### PROBLEM
Copy each line from the data that has the word "Task" in it.

### DATASET RECORDS
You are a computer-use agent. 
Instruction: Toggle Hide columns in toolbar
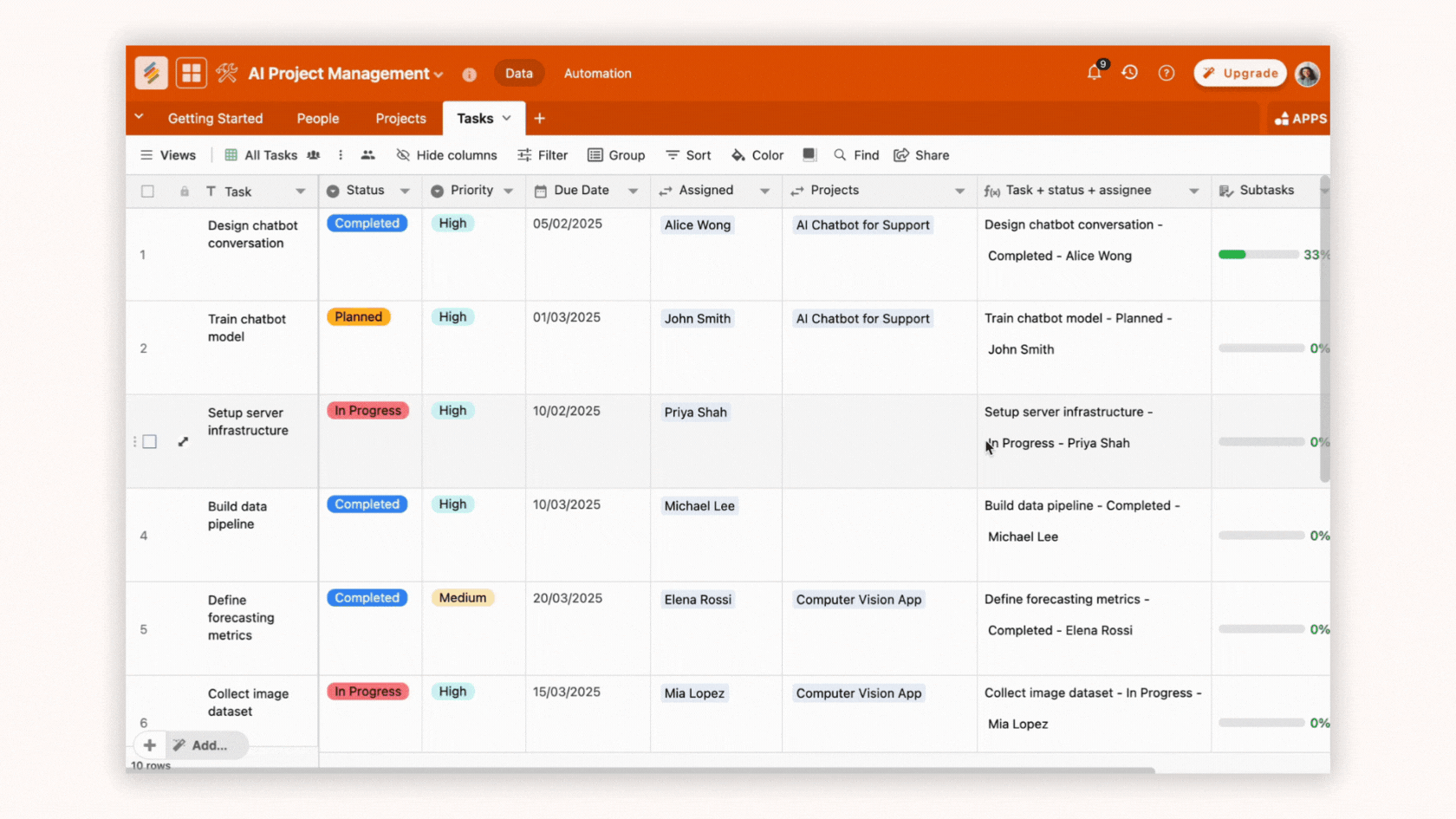click(x=446, y=155)
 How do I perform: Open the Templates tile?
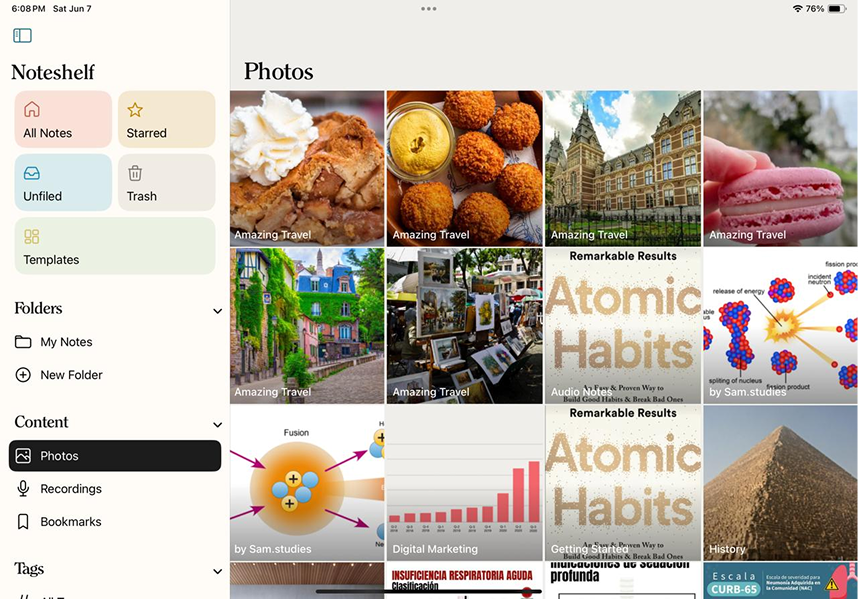pyautogui.click(x=114, y=245)
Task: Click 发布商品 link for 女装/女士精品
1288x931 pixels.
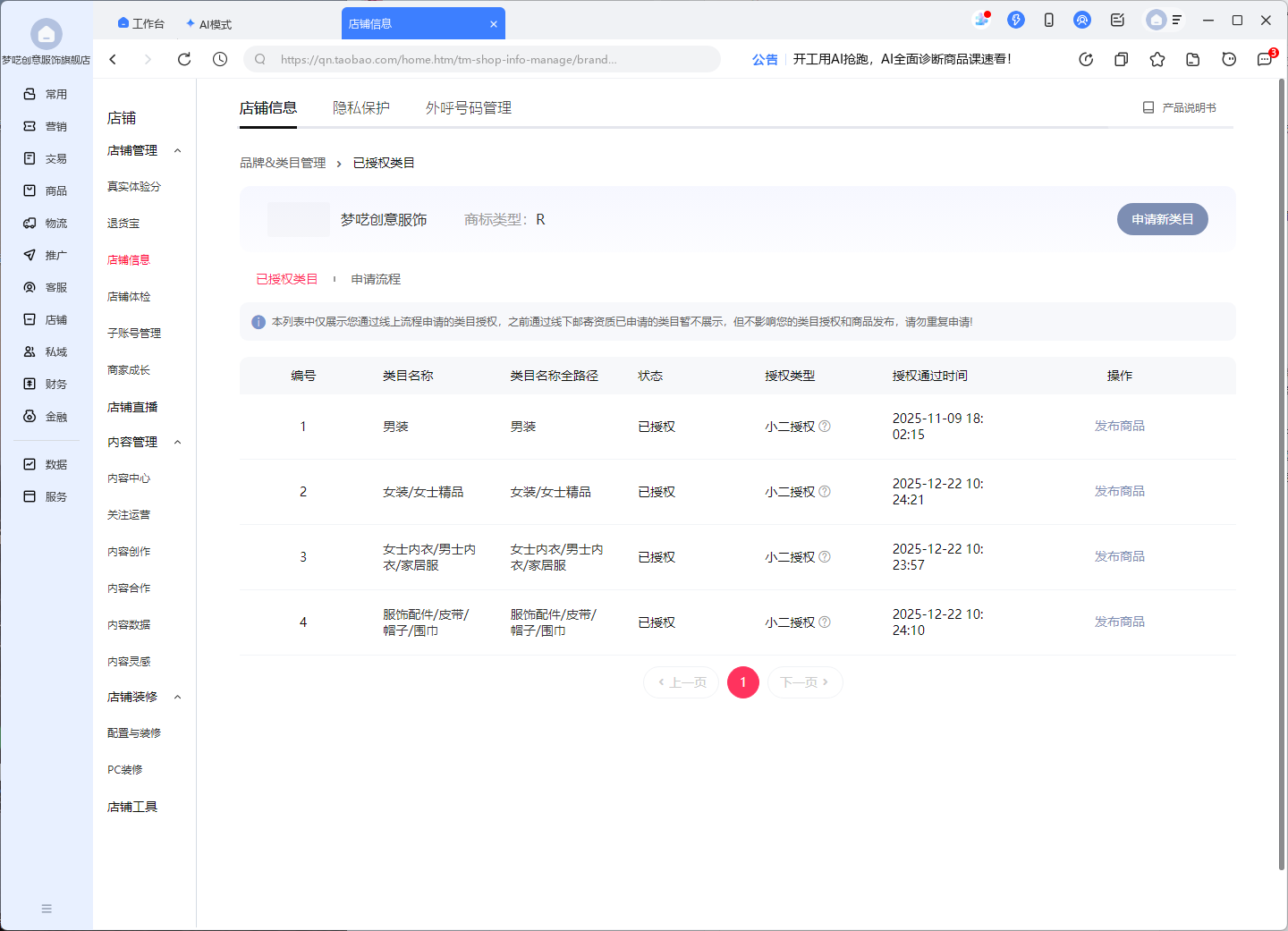Action: click(1119, 491)
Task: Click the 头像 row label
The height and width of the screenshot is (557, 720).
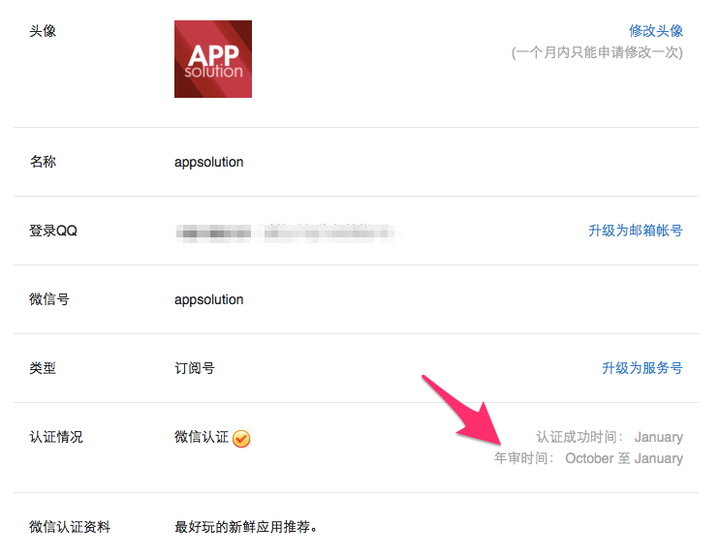Action: tap(43, 31)
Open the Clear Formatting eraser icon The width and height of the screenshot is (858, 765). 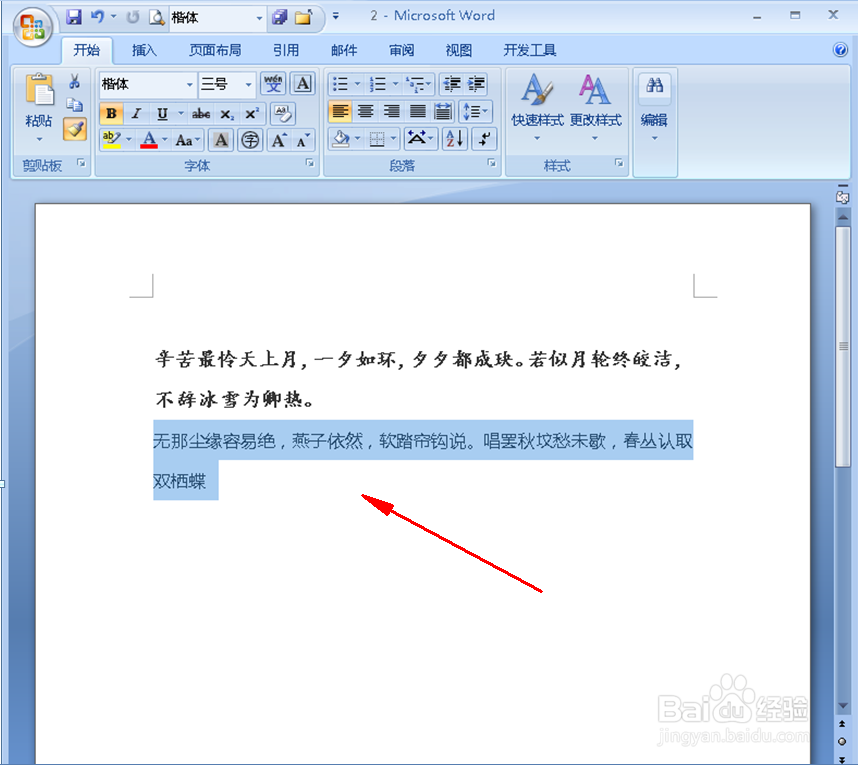(x=282, y=113)
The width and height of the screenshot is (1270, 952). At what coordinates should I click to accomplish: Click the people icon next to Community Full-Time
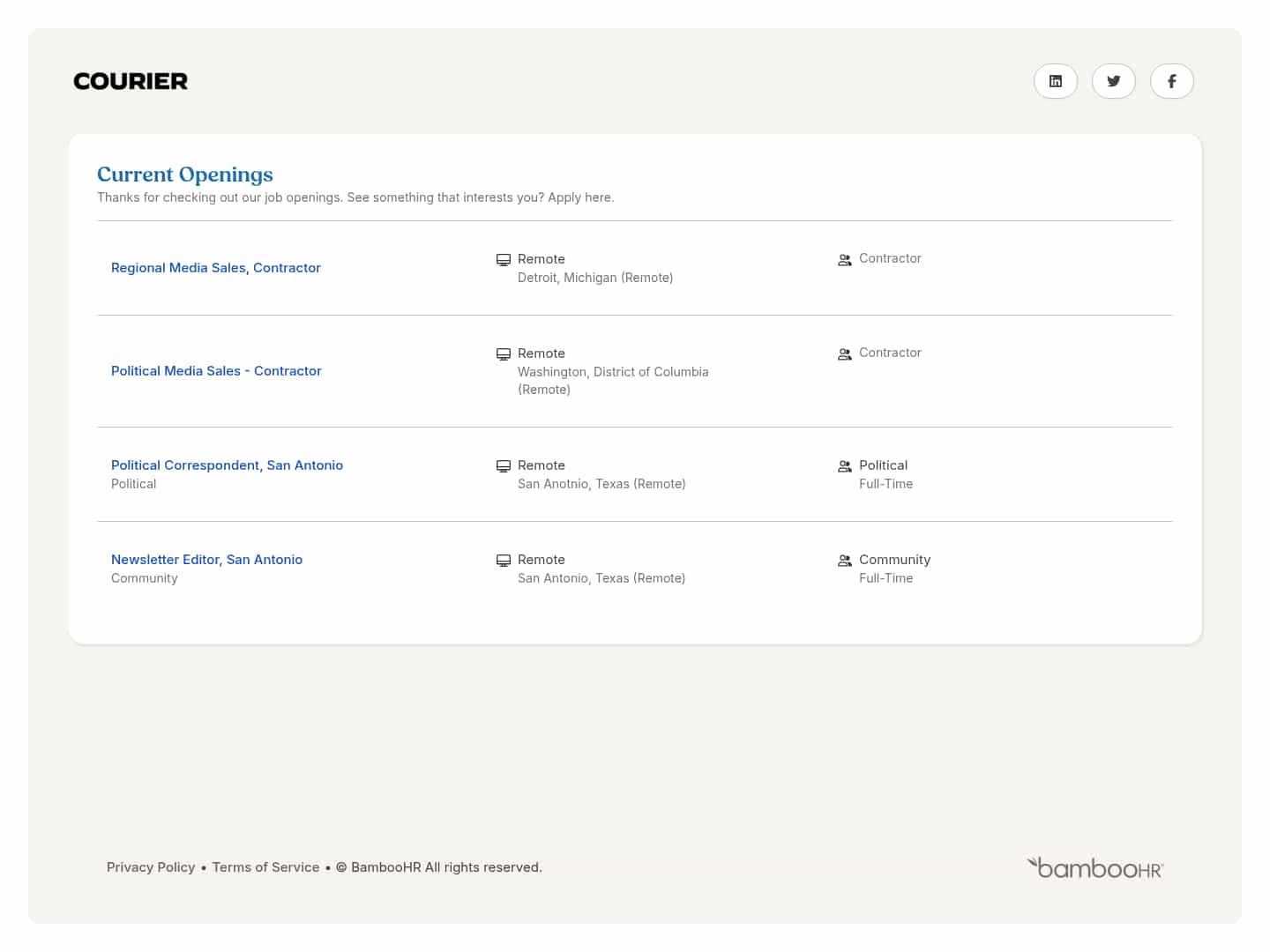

### RESPONSE TO THIS EXERCISE
Task: Click 发布商品 link for 女装/女士精品
Task: Click the 头像 row label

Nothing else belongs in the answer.